Extract to read:

__________________________________________________

The Islamic State terror group (ISIS) has claimed responsibility for two terrorist attacks in the past two days: a mass shooting at a gay nightclub early Sunday in Orlando, Florida, and a targeted stabbing of a police officer and his wife near Paris late last night. But while the attacks are in no way linked, and almost certainly not coordinated by ISIS leaders, they are nonetheless connected. Both cases highlight the new security challenge of our time, as ISIS uses the Internet to radicalize potential followers, and encourages them to strike when and where they want. With lone wolves aiming at soft targets, day-to-day prevention becomes an almost impossible task. Here are the latest details.


  • The 25 year-old attacker, identified as Larossi Abbala, stabbed to death a police captain and his wife, also a police department employee, in their home in a Paris suburb, before being killed by a SWAT unit. The couple's three-year-old son was rescued in the operation.

__________________________________________________

The tasks:
A - In the news extract about the two attacks, who was rescued in the operation in the Paris suburb?
B - Reproduce word for word the records from the line containing "Select Monday 6 in the week strip" down to the line containing "point(796,201)", including both of those lines. Leave the pictures out.

Records from a data source
__________________________________________________

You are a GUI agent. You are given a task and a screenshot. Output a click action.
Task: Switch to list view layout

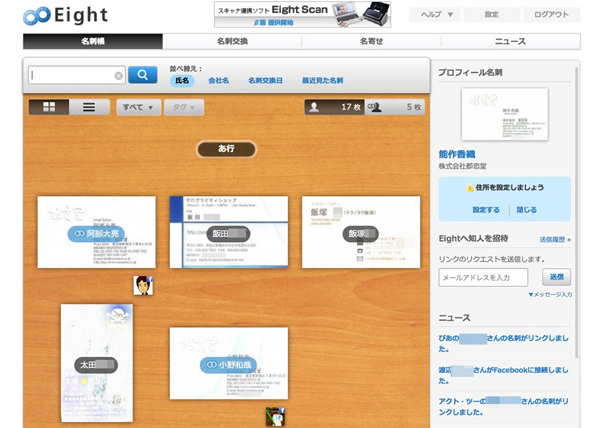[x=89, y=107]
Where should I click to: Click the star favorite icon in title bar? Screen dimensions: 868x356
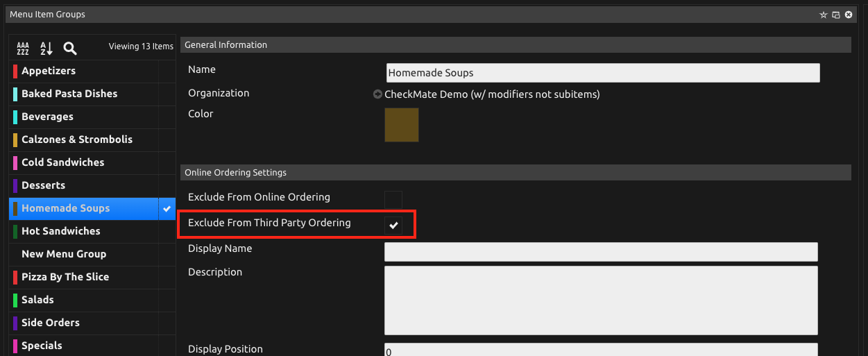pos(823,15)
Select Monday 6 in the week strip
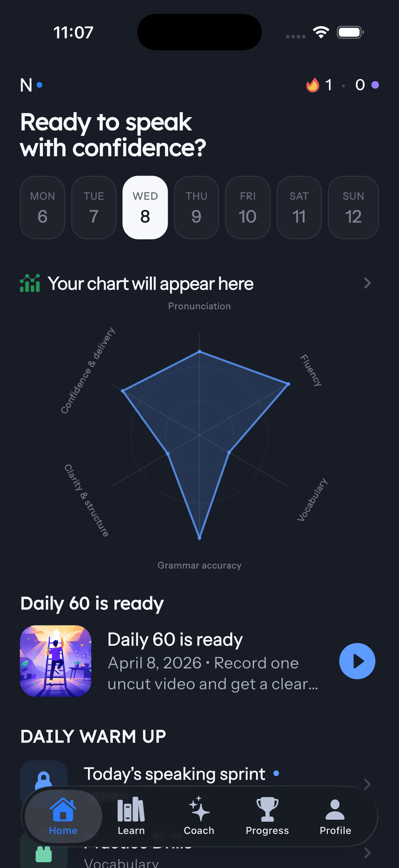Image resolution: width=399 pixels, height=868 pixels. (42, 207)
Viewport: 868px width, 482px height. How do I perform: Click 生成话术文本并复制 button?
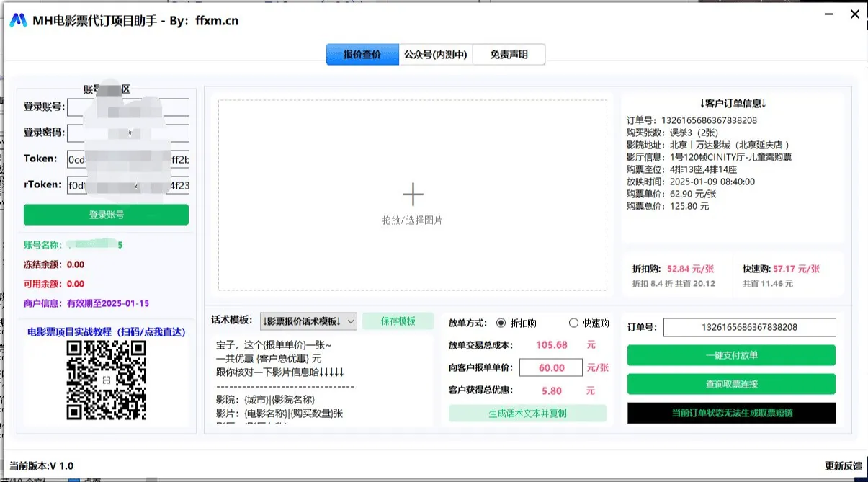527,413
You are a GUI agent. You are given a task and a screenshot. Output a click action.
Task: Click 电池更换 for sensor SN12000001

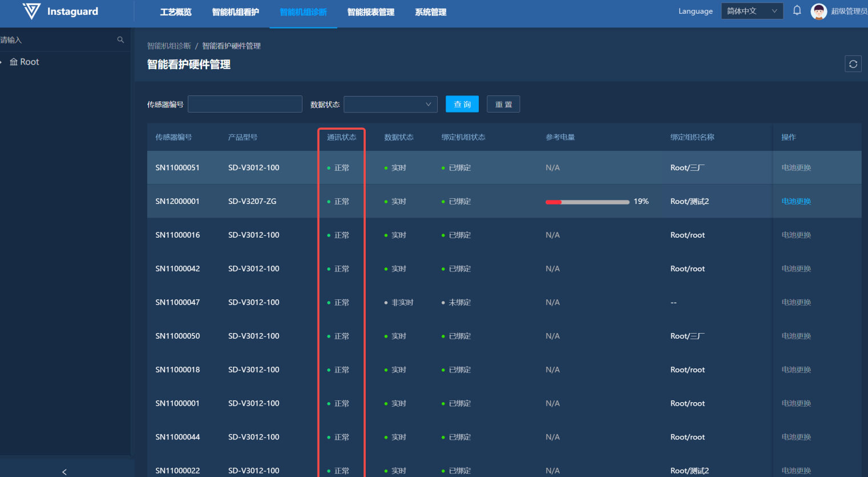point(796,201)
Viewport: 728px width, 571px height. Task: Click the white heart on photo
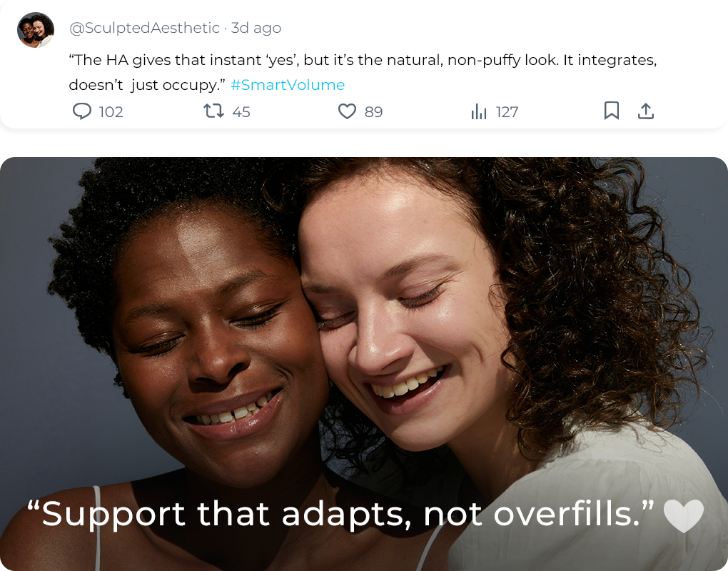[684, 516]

__________________________________________________

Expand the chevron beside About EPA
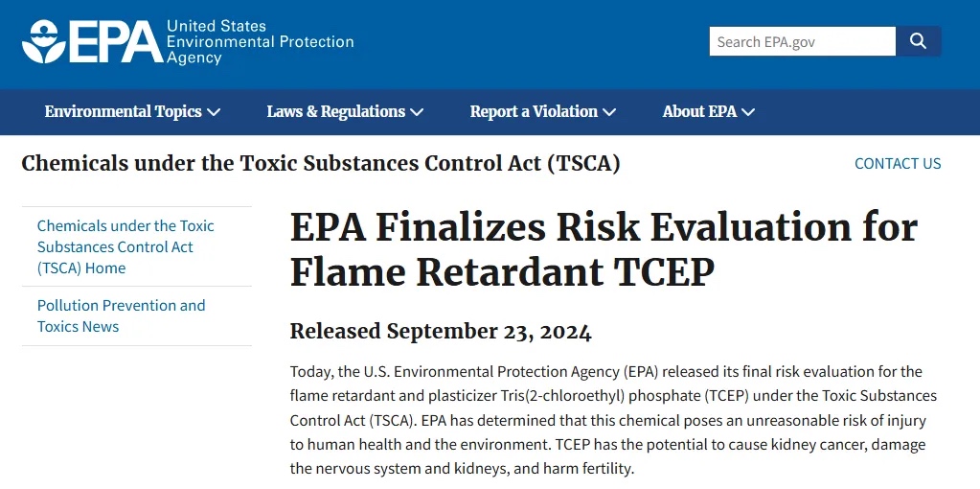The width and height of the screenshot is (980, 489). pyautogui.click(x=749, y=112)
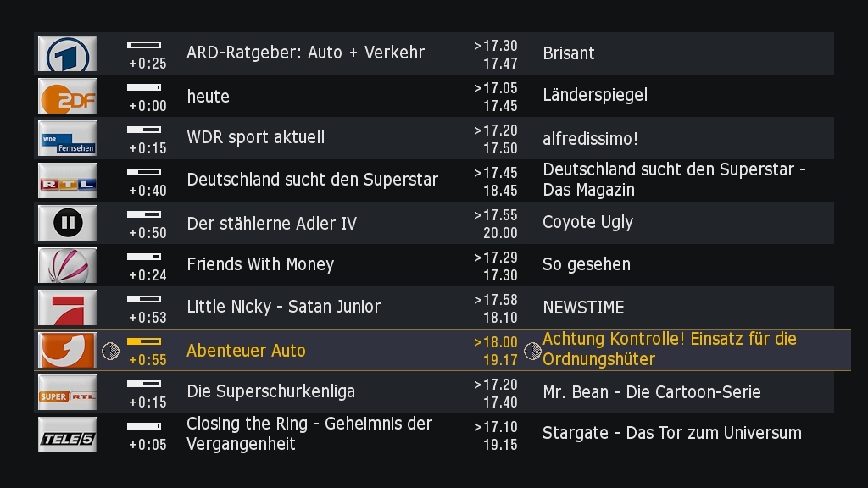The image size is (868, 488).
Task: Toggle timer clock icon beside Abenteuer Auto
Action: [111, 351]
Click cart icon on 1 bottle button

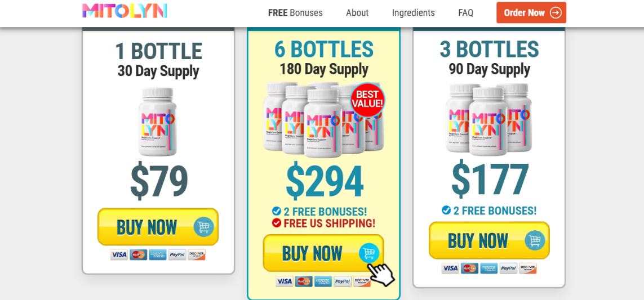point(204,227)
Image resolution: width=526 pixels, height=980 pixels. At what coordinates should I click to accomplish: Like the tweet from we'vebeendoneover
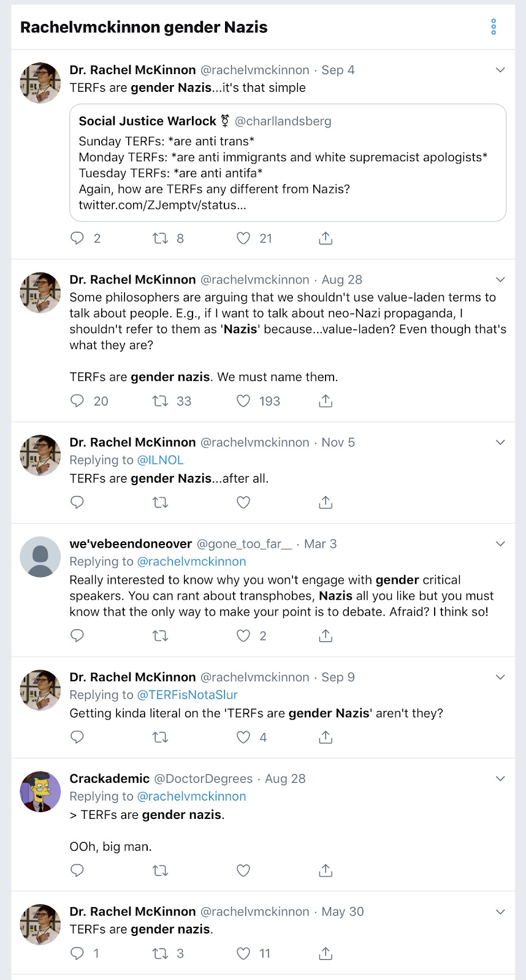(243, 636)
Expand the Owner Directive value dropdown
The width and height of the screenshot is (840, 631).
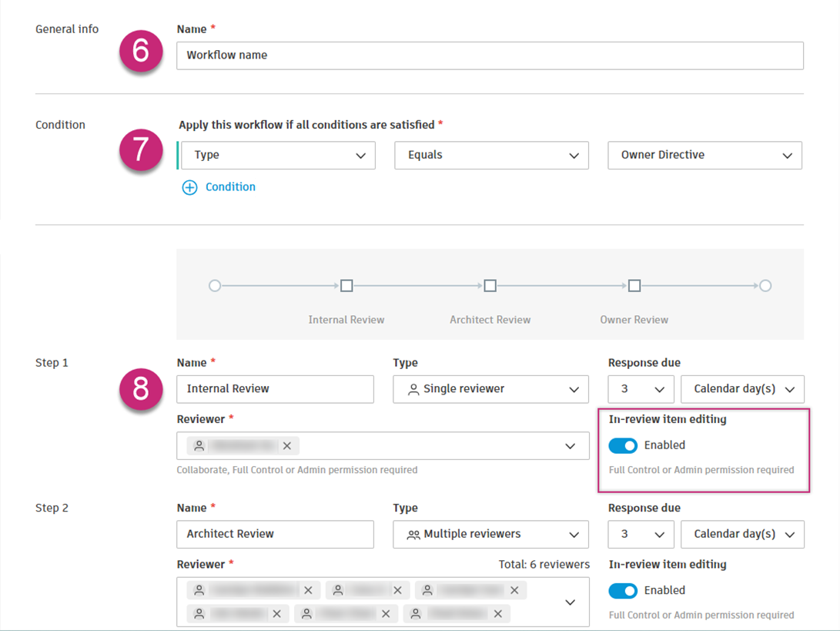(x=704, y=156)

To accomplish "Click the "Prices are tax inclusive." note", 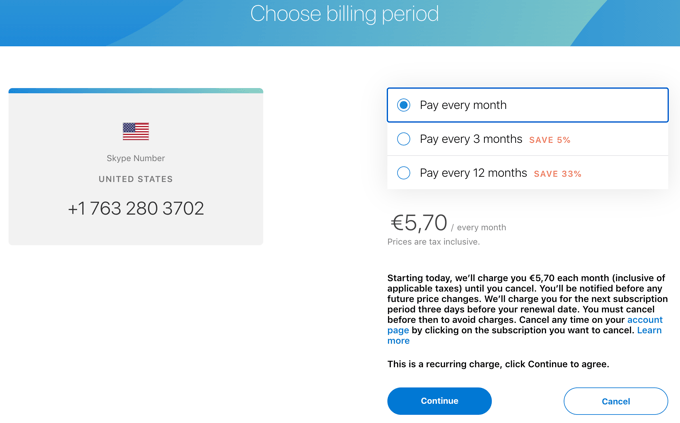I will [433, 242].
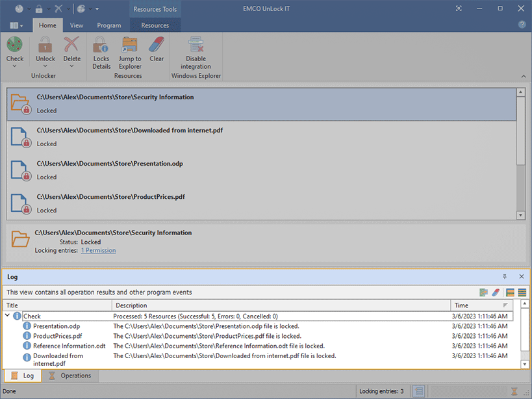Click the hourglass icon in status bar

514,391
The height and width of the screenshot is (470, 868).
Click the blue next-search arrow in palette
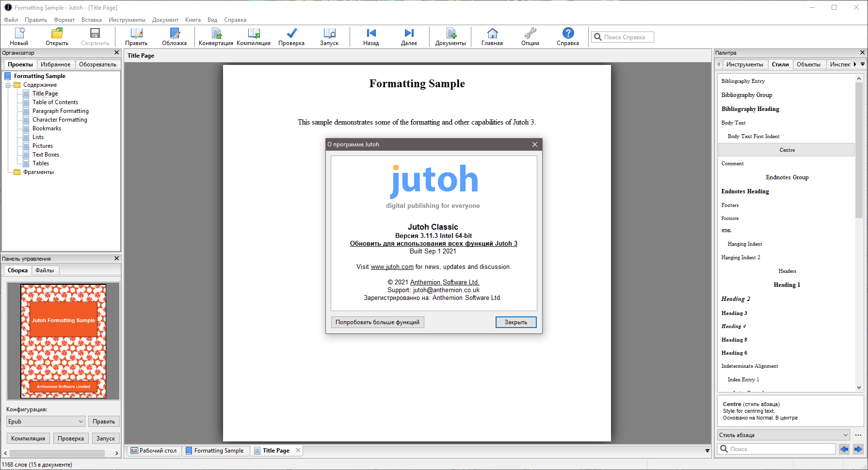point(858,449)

__________________________________________________

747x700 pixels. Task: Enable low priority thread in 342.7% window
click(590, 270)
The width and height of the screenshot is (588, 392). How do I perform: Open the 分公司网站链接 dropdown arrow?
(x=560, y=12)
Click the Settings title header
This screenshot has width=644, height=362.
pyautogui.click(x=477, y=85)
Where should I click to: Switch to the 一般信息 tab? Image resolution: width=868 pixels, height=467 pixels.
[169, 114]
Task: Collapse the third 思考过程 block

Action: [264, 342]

__________________________________________________

Task results:
A - The couple's three-year-old son.

B -
Select Monday 6 in the week strip
Image resolution: width=399 pixels, height=868 pixels. (42, 207)
Viewport: 868px width, 482px height. How do I perform: Click 生成话术文本并复制 button?
527,413
You are a GUI agent. You are given a task and a screenshot. Output a click action.
Task: Click 电池更换 for sensor SN12000001

point(796,201)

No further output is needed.